DATA TO PROCESS Start Marker
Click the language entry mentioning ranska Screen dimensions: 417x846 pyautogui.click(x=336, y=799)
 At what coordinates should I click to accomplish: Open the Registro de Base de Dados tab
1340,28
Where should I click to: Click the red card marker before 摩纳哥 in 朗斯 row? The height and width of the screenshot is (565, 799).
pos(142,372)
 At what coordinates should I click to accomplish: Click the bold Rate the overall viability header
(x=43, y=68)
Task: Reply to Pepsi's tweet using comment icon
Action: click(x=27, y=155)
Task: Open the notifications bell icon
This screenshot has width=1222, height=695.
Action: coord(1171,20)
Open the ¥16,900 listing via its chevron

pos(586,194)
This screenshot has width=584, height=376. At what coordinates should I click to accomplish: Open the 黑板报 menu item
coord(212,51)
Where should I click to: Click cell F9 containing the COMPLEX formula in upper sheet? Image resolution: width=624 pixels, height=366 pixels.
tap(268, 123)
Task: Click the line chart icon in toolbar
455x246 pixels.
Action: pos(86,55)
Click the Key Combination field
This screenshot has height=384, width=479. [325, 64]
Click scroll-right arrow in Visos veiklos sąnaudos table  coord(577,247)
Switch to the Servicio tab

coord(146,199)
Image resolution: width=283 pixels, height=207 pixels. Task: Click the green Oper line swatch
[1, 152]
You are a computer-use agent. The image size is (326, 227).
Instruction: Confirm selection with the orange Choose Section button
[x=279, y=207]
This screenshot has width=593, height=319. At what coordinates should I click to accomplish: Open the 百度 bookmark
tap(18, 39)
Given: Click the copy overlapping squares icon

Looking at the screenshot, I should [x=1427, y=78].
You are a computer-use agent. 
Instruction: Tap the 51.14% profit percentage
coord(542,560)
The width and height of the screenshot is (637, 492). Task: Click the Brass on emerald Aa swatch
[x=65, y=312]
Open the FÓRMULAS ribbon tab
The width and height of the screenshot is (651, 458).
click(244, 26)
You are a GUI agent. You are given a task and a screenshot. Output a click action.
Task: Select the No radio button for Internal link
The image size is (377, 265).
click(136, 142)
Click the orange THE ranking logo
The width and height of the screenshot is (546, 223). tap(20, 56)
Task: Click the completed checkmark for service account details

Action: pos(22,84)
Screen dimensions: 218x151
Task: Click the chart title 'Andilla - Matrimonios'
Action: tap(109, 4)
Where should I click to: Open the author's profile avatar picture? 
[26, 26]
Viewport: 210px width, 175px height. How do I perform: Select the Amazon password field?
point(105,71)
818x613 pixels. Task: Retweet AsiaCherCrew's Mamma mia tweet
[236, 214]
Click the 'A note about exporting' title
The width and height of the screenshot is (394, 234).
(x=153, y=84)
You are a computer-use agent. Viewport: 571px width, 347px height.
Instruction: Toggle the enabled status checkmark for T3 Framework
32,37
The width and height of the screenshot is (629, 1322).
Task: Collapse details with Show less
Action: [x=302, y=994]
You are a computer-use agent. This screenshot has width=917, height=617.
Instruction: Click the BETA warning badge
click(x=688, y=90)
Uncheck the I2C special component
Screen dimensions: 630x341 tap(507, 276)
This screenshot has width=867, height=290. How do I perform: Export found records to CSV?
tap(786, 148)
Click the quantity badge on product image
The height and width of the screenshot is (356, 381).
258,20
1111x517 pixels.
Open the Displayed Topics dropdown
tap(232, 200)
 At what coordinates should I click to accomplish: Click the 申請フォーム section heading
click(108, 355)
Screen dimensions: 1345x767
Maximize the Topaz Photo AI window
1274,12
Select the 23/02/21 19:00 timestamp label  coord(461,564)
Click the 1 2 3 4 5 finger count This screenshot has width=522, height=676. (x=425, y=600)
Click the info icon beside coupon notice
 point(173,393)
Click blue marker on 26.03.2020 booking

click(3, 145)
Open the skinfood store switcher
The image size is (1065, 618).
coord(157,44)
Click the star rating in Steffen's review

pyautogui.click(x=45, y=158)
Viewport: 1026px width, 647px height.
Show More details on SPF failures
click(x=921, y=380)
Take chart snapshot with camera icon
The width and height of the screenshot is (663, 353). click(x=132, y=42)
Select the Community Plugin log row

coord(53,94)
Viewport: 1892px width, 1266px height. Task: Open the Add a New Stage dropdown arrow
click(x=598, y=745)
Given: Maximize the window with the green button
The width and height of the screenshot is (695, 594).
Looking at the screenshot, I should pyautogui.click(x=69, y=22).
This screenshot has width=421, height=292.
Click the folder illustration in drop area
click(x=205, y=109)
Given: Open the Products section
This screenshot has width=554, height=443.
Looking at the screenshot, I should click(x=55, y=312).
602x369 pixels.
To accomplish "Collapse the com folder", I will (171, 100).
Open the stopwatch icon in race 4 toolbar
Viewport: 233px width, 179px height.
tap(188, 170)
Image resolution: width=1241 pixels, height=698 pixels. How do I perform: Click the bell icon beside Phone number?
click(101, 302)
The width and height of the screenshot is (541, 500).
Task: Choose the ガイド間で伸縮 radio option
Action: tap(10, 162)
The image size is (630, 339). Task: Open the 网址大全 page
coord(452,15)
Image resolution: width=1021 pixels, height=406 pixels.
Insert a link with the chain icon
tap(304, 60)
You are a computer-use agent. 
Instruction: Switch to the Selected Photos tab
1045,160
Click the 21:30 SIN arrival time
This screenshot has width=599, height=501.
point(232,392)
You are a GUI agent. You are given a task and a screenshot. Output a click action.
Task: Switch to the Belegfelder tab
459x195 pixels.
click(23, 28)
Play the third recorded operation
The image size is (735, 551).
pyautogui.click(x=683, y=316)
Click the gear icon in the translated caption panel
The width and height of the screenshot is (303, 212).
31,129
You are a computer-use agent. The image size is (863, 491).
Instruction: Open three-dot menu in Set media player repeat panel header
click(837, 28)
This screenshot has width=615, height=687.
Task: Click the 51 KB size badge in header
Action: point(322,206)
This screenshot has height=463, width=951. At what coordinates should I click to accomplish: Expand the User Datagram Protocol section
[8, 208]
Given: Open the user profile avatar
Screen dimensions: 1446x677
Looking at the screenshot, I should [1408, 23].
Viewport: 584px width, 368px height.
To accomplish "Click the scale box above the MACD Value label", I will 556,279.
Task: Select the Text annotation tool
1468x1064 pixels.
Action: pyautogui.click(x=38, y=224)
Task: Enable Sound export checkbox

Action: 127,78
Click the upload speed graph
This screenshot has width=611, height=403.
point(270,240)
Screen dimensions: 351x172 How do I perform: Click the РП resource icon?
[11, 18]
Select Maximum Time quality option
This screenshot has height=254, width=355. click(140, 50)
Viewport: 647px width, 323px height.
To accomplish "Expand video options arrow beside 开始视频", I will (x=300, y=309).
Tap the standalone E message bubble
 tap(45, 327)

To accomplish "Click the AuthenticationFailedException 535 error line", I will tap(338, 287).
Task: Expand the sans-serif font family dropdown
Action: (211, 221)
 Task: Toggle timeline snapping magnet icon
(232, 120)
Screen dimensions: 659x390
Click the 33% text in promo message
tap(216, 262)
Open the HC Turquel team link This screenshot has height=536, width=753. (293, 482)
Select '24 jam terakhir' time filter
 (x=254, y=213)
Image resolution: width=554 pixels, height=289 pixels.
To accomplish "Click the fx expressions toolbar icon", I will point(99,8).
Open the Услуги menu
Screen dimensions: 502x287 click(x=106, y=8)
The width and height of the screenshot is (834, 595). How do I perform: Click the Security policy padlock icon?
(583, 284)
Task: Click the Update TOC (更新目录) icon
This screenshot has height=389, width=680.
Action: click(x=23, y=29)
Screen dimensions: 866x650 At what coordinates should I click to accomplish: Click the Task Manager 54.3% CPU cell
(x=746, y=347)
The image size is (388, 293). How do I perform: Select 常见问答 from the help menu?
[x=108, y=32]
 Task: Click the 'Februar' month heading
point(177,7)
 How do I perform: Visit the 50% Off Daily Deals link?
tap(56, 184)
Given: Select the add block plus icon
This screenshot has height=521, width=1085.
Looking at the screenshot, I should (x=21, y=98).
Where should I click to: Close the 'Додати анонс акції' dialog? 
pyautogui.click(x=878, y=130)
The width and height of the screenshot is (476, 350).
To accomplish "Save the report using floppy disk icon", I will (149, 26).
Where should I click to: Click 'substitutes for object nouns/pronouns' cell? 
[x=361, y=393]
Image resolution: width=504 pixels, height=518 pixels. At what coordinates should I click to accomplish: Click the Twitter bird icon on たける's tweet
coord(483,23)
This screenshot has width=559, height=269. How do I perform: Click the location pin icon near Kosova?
DATA TO PROCESS End Marker
- [PROBLEM] Reproduce precisely the span of lines that begins at the line containing "Where should I click to: Close" and ends with the last line of the listing.

- [TASK RESPONSE]
Where should I click to: Close the 'Додати анонс акції' dialog? 
pyautogui.click(x=878, y=130)
The width and height of the screenshot is (476, 350).
To accomplish "Save the report using floppy disk icon", I will (149, 26).
Where should I click to: Click 'substitutes for object nouns/pronouns' cell? 
[x=361, y=393]
Image resolution: width=504 pixels, height=518 pixels. At what coordinates should I click to accomplish: Click the Twitter bird icon on たける's tweet
coord(483,23)
This screenshot has width=559, height=269. How do I perform: Click the location pin icon near Kosova?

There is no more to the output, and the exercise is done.